29th June - 1st July 2004.

Welcome to Laos, Vientiane is the capital city and is translated as Sandalwood City. Lots of French buildings curve around the Mekong River making this place a very tranquil relaxing city.  

There are no ATM's in Laos and its not surprising when you see the money.  The largest bill is about US$1.20 but this has only just been released. The largest bill in common circulation is 5,000 kip or US 30 cents, hence the huge wads of money we were carrying around.

We stopped to see this woman who was about to get on a moped with her three carrier bags of money. Jason reckons she must have been about to buy a motorbike or something as it probably costs about a US$1,000.

Here we are outside Pha That Luang (Great Sacred Stupa). Legend has it that this place was built by the Indians in the 3rd century and contains the breastbone of the Buddha.  Either way this place looks spectacular in the sunshine.
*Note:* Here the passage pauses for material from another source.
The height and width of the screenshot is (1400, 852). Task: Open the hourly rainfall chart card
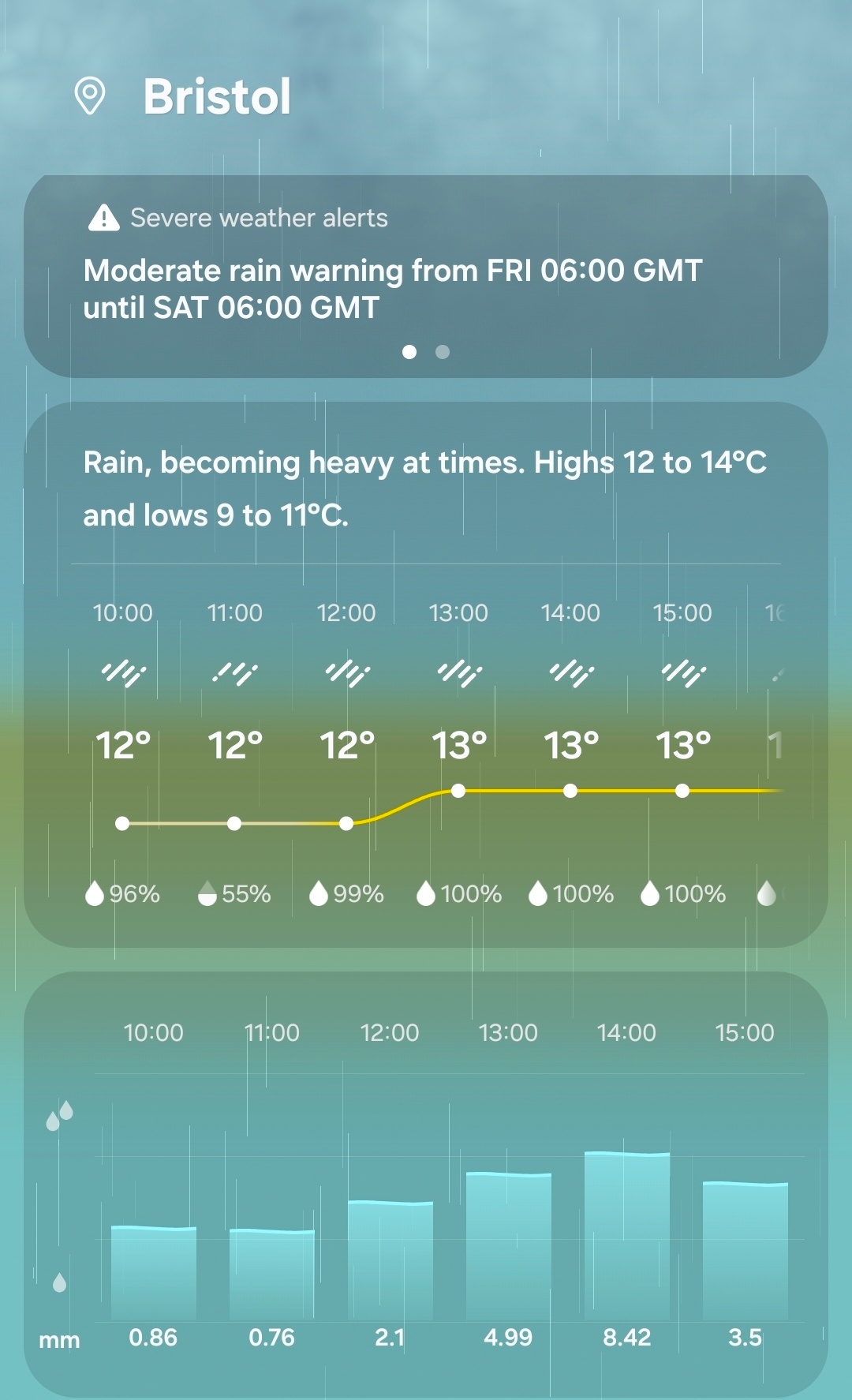click(426, 1184)
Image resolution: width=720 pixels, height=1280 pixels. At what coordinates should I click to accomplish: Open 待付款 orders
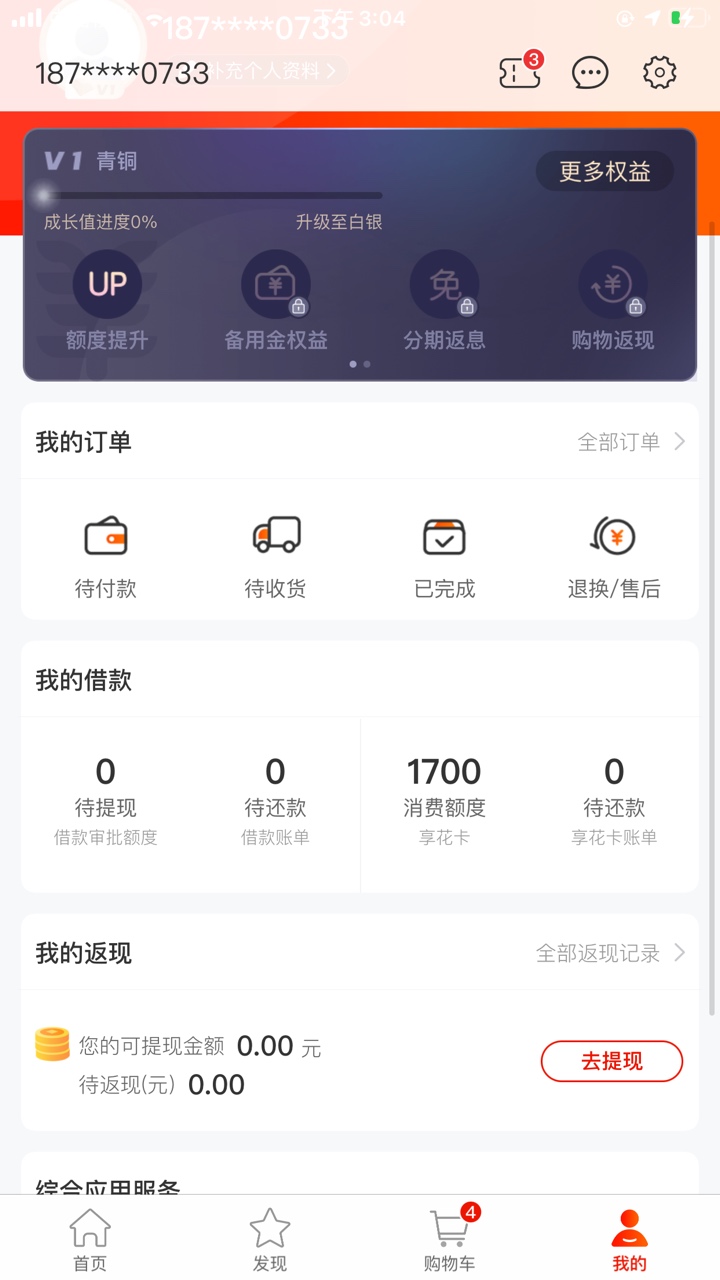105,558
Refreshingly, Laos people are keen to just speak to us to practice their English. It took some getting used to as we are normally on our guard waiting for the next begging/scam.  This boy spoke to Jason for half an hour practising his English. 

Pepsi... keeping these monks out of the sun all afternoon.

Wat Si Saket was built in 1818 and is the oldest temple, we don't have a good photo of the temple so you can see some more Buddhas.

Haw Pha Kaew is the former temple and there are lots of bronze Buddhas... again no pictures are allowed inside as people might see that the national treasures are decaying and not particularly secure.

Then there is a Buddha park just outside Vientiane. We got there on a very bumpy motorbike ride where the road would often disintegrate. Claire would have to cling on for dear life as Jason would not see some huge tracks of missing road instead opting for motorbike jumping. The park was made by this SEA-hippy who taught locals how to carve many unusual religious statues.

Claire by the Patuxai - a large monument reminiscent of the French Arc de Triumphe in Paris. It was built in the 1960's by cement that was donated by the US that was meant to be used to build a new airport.

Wat Si Muang - Claire plays with the local kids.

This woman carries home the cities rubbish so that she can work her way through it that evening.

Tuk tuk drivers have it so hard. Normal practise is to charge three times the price of a trip and hope that some sucker will take them up on an option.  Thus leaving plenty of time for sleep.